In Uncategorized on 12/03/2013 at 18:27

No, not the old Saturday Night Live crew, but rather the case of Michael D. Brown and Mary M. Brown, 2013 T. C. Memo. 275, filed 12/3/13. The problem is the bonus depreciation Mike took on his Bombardier Challenger 604 flying machine.

Mike was a flying insurance salesman, selling big-ticket multi-million-dollar policies to the very rich, to get around estate taxes. So successful was Mike that IRS generated Notice 2002-59, 2002-2 C.B. 481, just a scant three weeks after Mike trumpeted a split-dollar life insurance maneuver that, so he told the New York Times, could save $9 in tax for every $1 of premium.

Amazing how these tax maneuverers feel compelled to spill the beans at the very door of 1111 Constitution Avenue, NW. Like IRS doesn’t read the papers.

And as for the split-dollar gambit, see my blogpost “The Split”, 8/29/12, wherein it appears that Steve Neff and Brad Jensen, master builders, were blown up when IRS torpedoed Mike’s brilliant maneuver.

Back to the main story. Mike needed to jet around the country, to meet and greet his high-priced clientele. Commercial travel wasn’t convenient, and chartering meant he was at the mercy of an owner who might whisk his magic carpet away just when Mike most needed it.

So he bought his own. But he had to get it placed in service by year’s-end, and he had a very narrow timeframe to do it. Moreover, he wanted special modifications, like a $200K conference table and a couple of widescreen monitors, and extra subhydraulics (whatever those may be) and a few doodads, so the total bill was $500K, and there was no way his jet  would be completely modified before year’s-end.

Thus, he’d be back to 30% bonus depreciation and not the 50% one-time Congressional largesse special.

Mike, never taking “no” for an answer, paid for and took delivery of the plane at year’s-end, signed a post-delivery agreement with the builders to soup up the plane as Mike required. Mike testifies on the trial he absolutely has to have the conference table and the widescreens in order to wow the stratospheric highrollers he’s trying to sell (and also the CPAs and lower-echelon brokers who send him leads).

Just before the ball drops at Times Square, Mike takes the plane as unmodified, flies to Seattle and then to Chicago, and gets letters signed by a client and a fellow broker saying how they talked business.

Of course the flight logs and the fuel receipts don’t jibe. IRS busily nails Mike for tax fraud on other items, and they settle, but Mike wants to fight for the bonus depreciation.

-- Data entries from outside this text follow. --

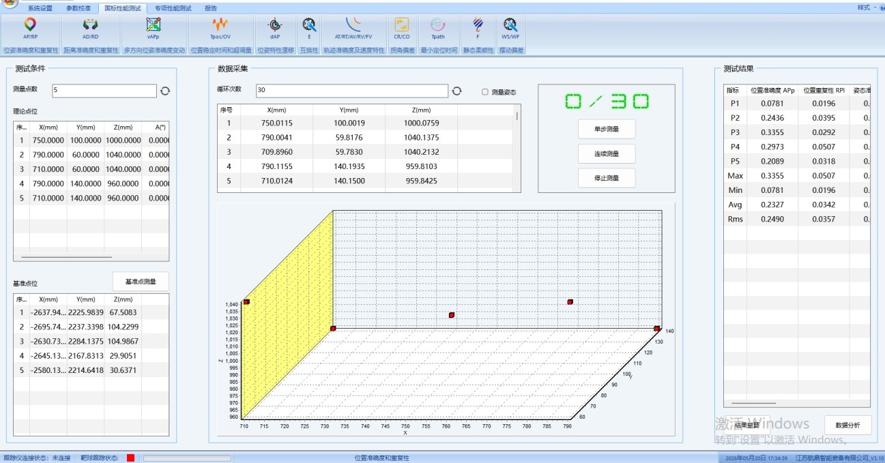This screenshot has width=885, height=463.
Task: Select the Tpath minimum positioning time icon
Action: click(438, 29)

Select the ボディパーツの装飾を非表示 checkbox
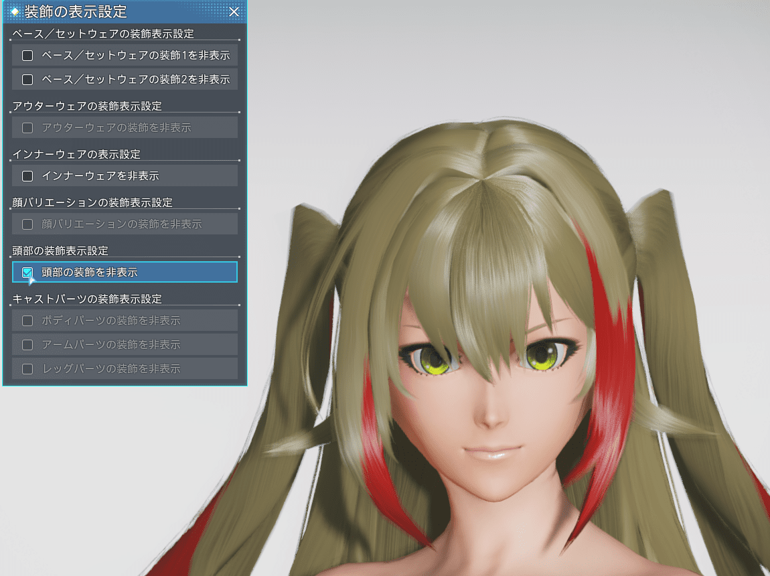point(27,321)
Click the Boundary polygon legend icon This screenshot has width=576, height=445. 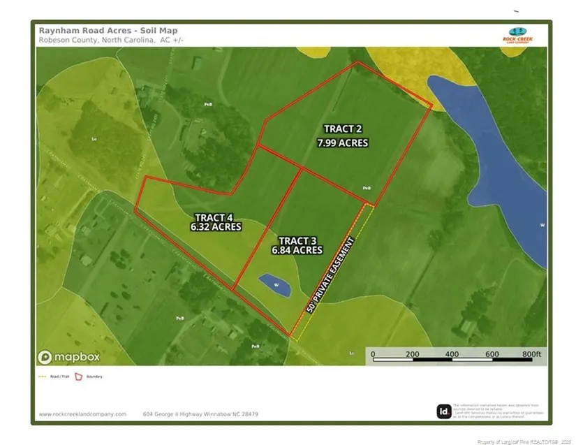(79, 376)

He did pay for the plane, took title and flew it.

But that intrepid unraveller of depreciation, The Judge Who Writes Like a Human Being, a/k/a The Great Dissenter, Judge Mark V. Holmes, isn’t flying with Mike.

For Judge Holmes’ disquisitions on depreciation, see my blogposts” Basis For Dummies”, 11/24/11, and “The Sum of Its Parts”, 3/12/12.

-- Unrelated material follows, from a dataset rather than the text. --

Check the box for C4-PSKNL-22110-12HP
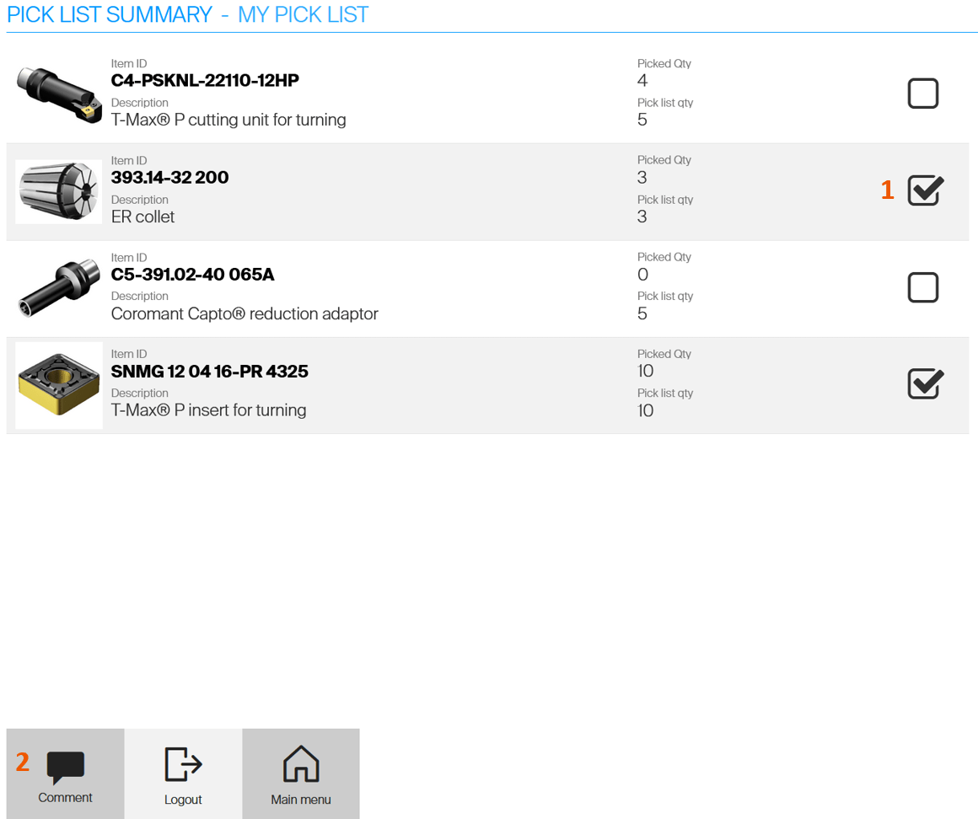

Mike did use the plane, and he claims it was ready for air transport, which it was. But that’s not the point. Placing an item of property in service means not only that it works generally, but is fit for the specific use the taxpayer intended, and is ready for that specific use on a regular, ongoing basis, unless frustrated by circumstances beyond the taxpayer’s control.

Reviewing the cases, Judge Holmes concludes: “These cases teach us that not just any use of an asset will satisfy the placed-in-service standard. An asset must instead be available for its intended use on a regular, ongoing basis before we can find it ‘placed in service’ in the tax year in question.” 2013 T. C. Memo. 275, at p. 37. (Emphasis by the Court).

Any use will not suffice. The specific intended use is what controls, and as Mike testified, without the conference table and the widescreen monitors, the plane didn’t answer Mike’s specific insurance-flogging needs.

“The problem with the Challenger was that, although it would have been, as Brown said, ‘perfect for some buyers,’ it wasn’t complete for him without the ’two business requirements that [he] needed.’ And without those two …modifications, the Challenger wasn’t ‘in a state of availability for the specific intended function in Brown’s insurance business….” 2013 T. C. Memo. 275, at p. 37.

Mike does avoid the 75% fraud chop, because, though he may have filed fraudulent returns in other years, IRS couldn’t prove he committed fraud with the Challenger. But Mike does get hit with the 20% substantial understatement.